Andria enrolled at Harcum College. Philadelphia boasts two programs for vet techs, but only Harcum works with the Ryan Veterinary Hospital and New Bolton Center (University of Pennsylvania’s small and large animal facilities, respectively). Harcum’s vet tech students receive six months of hands-on teaching and experience alongside Penn’s vet students.

With the opportunities and connections available with one of the top veterinary schools, the decision was easy for her to make.

New Bolton Center: Large Animal Medicine
Andria ended up trudging through snow up to the knee and shivering in subzero temperatures during her winter semester, but she wasn’t disappointed with her choice. New Bolton provided a thorough grounding in large animal medicine. A horse-lover as a child, the experience renewed those old emotions.

And a few memories stood out and remained to this day:

  • Standing alongside a Clydesdale and feeling TINY
  • Holding the reins of a horse galloping at top speed on a treadmill
  • Nursing tiny foals through the first days of their life

Ryan Veterinary Hospital: Small Animal Medicine
Veterinary students can legally work at a practice while studying. Andria took advantage of the opportunity, gaining “real life” experience while attending class. It provided a slight advantage when she entered her three months at the small animal hospital.

However, as Ryan Veterinary Hospital offers treatments unique to the veterinary community, she continued to gain valuable experience. For instance, she spent a day working alongside their Chemo Team. The positivity of everyone she encountered – staff, clients, and patients alike – left a lasting impression.

◆ **EXERCISE BRIEF**:
In the text about Andria's vet tech training, how long do Harcum's vet tech students spend learning alongside Penn's vet students?

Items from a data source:

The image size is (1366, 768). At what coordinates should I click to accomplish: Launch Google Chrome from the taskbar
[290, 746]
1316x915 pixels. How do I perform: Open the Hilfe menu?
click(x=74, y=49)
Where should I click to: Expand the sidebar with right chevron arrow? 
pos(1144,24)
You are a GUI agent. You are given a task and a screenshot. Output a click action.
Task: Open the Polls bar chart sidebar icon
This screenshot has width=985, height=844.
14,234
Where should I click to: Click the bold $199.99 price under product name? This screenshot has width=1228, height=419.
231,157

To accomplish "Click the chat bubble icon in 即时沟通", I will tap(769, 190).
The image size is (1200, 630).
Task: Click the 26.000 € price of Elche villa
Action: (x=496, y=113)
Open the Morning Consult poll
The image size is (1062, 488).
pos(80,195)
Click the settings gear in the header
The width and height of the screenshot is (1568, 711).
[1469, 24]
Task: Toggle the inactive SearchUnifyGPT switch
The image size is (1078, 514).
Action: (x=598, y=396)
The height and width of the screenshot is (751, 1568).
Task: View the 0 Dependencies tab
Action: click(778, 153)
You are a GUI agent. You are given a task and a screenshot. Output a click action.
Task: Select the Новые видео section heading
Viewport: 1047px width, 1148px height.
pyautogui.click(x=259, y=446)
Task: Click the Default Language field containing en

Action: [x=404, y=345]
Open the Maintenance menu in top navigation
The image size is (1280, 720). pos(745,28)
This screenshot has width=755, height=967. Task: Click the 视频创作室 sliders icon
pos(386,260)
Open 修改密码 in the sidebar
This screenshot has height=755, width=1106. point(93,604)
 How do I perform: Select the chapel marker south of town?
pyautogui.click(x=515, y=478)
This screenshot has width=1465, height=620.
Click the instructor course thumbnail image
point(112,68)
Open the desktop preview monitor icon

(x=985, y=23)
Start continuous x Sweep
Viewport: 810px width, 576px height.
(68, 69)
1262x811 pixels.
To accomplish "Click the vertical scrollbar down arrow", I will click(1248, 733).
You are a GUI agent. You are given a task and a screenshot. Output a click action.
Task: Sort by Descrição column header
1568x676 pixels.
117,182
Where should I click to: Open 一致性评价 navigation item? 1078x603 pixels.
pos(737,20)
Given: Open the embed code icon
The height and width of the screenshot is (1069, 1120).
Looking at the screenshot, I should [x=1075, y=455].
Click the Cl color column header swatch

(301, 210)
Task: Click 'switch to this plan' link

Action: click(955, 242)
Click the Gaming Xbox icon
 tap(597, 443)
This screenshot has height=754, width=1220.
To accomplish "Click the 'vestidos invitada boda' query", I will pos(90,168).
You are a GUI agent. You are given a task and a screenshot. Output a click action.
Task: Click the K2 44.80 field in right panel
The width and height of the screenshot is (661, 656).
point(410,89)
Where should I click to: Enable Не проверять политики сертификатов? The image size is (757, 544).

◆ **SOLUTION FOR THIS PROBLEM**:
Six months.